Let $f $ be a real-valued function defined on a set $S \subseteq \R $.

$f $ is uniformly continuous on $S $ if

$$\forall \epsilon > 0, \exists \delta > 0\text{ s.t. }x, y \in S, \abs{ x - y } < \delta \implies \abs{ f(x) - f(y)} < \epsilon$$


We say $f$ is uniformly continuous if $f$ is uniformly continuous on $\dom{ f } $.

Note

It makes no sense to say a function is uniformly continuous at each point.

Theorem 19.2

If $f $ is continuous on a closed interval $[a, b] $, then $f $ is uniformly continuous on $[a, b] $.

Proof [expand]

Assume $f $ is not uniformly continuous on $[a, b] $. Then there exists $\epsilon > 0 $ such that for each $\delta > 0 $ the implication

$$\abs{ x - y } < \delta \implies \abs{ f(x) - f(y)} < \epsilon$$

fails.

That is,

$$\forall \delta > 0, \exists x, y \in [a, b], \abs{ x - y } < \delta \implies \abs{ f(x) - f(y)} \geq \epsilon $$

Thus, $\forall n \in \N, \exists x_n, y_n \in [a, b] $ s.t. $\abs{ x_n - y_n } < \frac{ 1 }{ n } \implies \abs{ f(x_n) - f(y_n)} \geq \epsilon $.

By the Bolzano-Weierstrass Theorem a subsequence $(x_{n_k}) $ of $(x_n) $ converges.

Moreover, if $x_0 = \limu{ k}{\infty} x_{n_k}$ then $x_0$ belongs to $[a, b]$. Since $f$ is continuous at $x_0$.

We also have $x_0 = \limu{ k }{ \infty } y_{n_k}$.

We have

$$f(x_0) = \limu{ k }{ \infty } f(x_{n_k}) = \limu{ k }{ \infty } f(y_{n_k}) $$

so,

$$\limu{ k }{ \infty } [f(x_{n_k}) - f(y_{n_k})] = 0$$

Since $\abs{ f(x_{n_k}) - f(y_{n_k})} \geq \epsilon $ for all $k $, we have a contradiction. We conclude $f$ is uniformly continuous on $[a, b]$.

--------------------------------

Goal 1
From the notes on uniform continuity, print the passage from "We say $f$ is" to "at each point.".
Goal 2
In the notes on uniform continuity, which theorem shows that a subsequence of (x_n) converges?
Goal 3
Using the notes on uniform continuity, explain how the proof of Theorem 19.2 reaches its contradiction.
The items have nothing to do with this work.

--------------------------------

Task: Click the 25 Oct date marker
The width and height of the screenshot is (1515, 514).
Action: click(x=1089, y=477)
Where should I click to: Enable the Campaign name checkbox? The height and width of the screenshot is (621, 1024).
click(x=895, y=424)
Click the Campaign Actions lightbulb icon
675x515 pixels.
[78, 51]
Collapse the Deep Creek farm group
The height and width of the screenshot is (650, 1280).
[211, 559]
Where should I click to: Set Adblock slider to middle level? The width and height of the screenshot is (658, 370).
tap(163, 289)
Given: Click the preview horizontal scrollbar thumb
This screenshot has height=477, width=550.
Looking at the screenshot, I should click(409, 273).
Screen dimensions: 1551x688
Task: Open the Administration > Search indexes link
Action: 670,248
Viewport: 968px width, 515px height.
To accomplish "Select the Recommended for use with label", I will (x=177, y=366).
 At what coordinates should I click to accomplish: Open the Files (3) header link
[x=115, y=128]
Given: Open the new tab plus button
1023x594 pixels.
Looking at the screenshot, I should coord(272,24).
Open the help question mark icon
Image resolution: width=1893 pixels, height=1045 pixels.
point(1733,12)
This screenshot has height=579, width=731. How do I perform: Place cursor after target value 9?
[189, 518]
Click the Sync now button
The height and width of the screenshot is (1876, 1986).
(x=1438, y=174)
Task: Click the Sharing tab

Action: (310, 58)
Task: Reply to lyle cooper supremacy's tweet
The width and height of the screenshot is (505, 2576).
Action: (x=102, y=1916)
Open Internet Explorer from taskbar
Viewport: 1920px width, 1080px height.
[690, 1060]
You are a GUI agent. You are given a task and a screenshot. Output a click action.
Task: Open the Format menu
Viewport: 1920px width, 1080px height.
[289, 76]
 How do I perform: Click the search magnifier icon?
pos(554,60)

--------------------------------

Full output 1
We say $f$ is uniformly continuous if $f$ is uniformly continuous on $\dom{ f } $.

Note

It makes no sense to say a function is uniformly continuous at each point.

Full output 2
The Bolzano-Weierstrass Theorem.

Full output 3
Both f(x_{n_k}) and f(y_{n_k}) tend to f(x_0), so the limit of their difference is 0. But the absolute value of that difference is at least epsilon for every k. This contradiction leads to the conclusion that f is uniformly continuous on [a, b].